Aimed at the growing middle class and heavily marketed through the TV and cinema, a number of drinks were pushed at a market that was aiming for sophistication, but wasn’t quite sure how to pull it off. Mateus Rosé wine, a medium sweet wine from Portugal, was considered to be the height of sophistication at dinner parties. It would be remiss, when talking about wines, to ignore the other big hitter of the decade; Blue Nun. A fun drink, aimed at the ladies, was Babycham. It was marketed as being an alternative to champagne, but was actually a much more affordable sparkling perry. Until the 60s, ales and stouts were what you were most likely to find in a British pub, enter stage left, lager in 1961.
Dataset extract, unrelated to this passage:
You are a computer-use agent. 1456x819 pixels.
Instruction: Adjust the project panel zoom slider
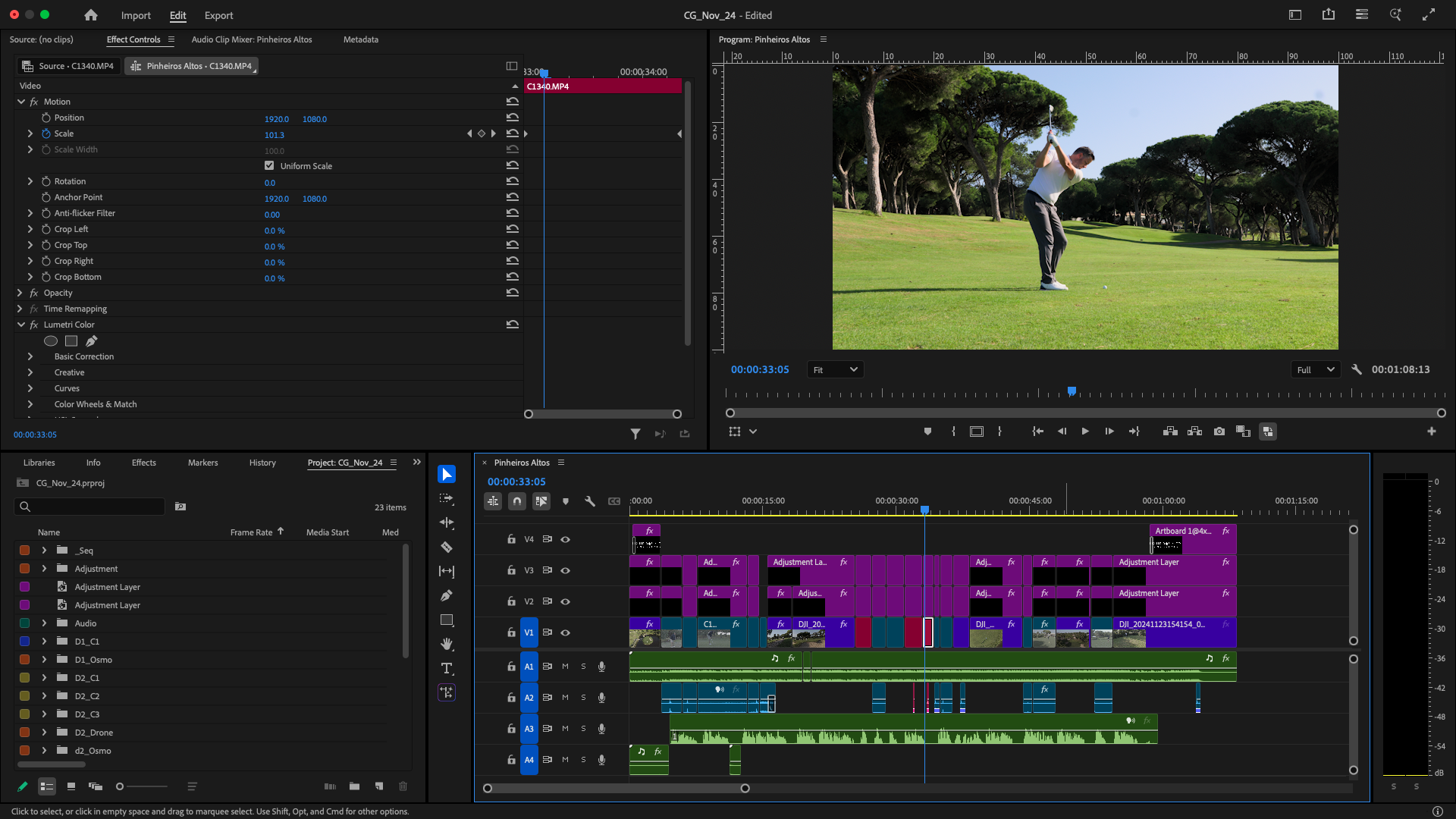click(x=121, y=786)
If you were throwing a party in the 60s, it would not have been complete without a few obligatory items; for example, the good old grapefruit wrapped in foil and bristling with cocktail sticks sporting a square of cheese with either an olive, chunk of pineapple or silverskin onion. You would have needed to rustle up a few devils on horseback (to the uninitiated this a prune stuffed with mango chutney, wrapped in bacon and baked in the oven) and, of course, a set of wine glasses prepared with prawn cocktail. The world of crisps just got more interesting, as cheese and onion were introduced by Walkers; previously you had ready salted or salt and vinegar. Today crisps get a whole aisle in the supermarket! For the fashionable party thrower, the evening would have to end with a serving of Black Forest Gâteau; that well known chocolate cake concoction of cake, cream and cherries. If you were throwing an intimate dinner party, you would need to switch up a gear - the devils on horseback wouldn’t cut it. If you really wanted to impress, then you would need to be aiming for something like one of Grace Kelly’s favourite dishes, duck à l’orange . In 1963, duck and orange was considered to be one of the most exotic flavour combinations - our palettes had a long way to go! With another French name, you could really go to town and end the evening with Crêpe Suzette.
An Old Fashioned
A whiskey cocktail that was not created in the 60s, but hit the big time during this decade. It can be easily personalised by your choice of whiskey. The Old Fashioned consists of a sugar cube that is soaked in bitters, with a shot of whiskey, and an orange peel, to create an impressive cocktail that is easy to make and will impress your guests.
1 sugar cube
2 to 3 dashes Angostura bitters
2 ounces bourbon (or rye whiskey)
Optional extras: orange slice, splash of club soda, orange peel and/or maraschino cherry
Place the sugar cube at the bottom of a heavy tumbler/whiskey glass.
Saturate the sugar cube with bitters, add an orange slice if you like, and muddle.
Fill the glass with ice.
Add the whiskey and stir well.
Finish it off with a splash of club soda if you prefer.
Garnish with an orange peel and cherry.
This 60s favourite is considered by many to be amongst the best gin sours around. The combination of lime and a good quality gin creates a sweet, yet tart drink, that is a super sophisticated summer beverage.
2 ounces gin
3/4 ounces lime cordial
Pour the ingredients into a cocktail mixer with a handful of ice cubes.
Stir, not shake, well.
Strain into a cocktail glass.
Garnish with a lime wedge.
NB This little cocktail packs a mighty punch. If made with 80% proof gin, it comes in at around 48% proof. Whilst easy to knock back, drink with caution!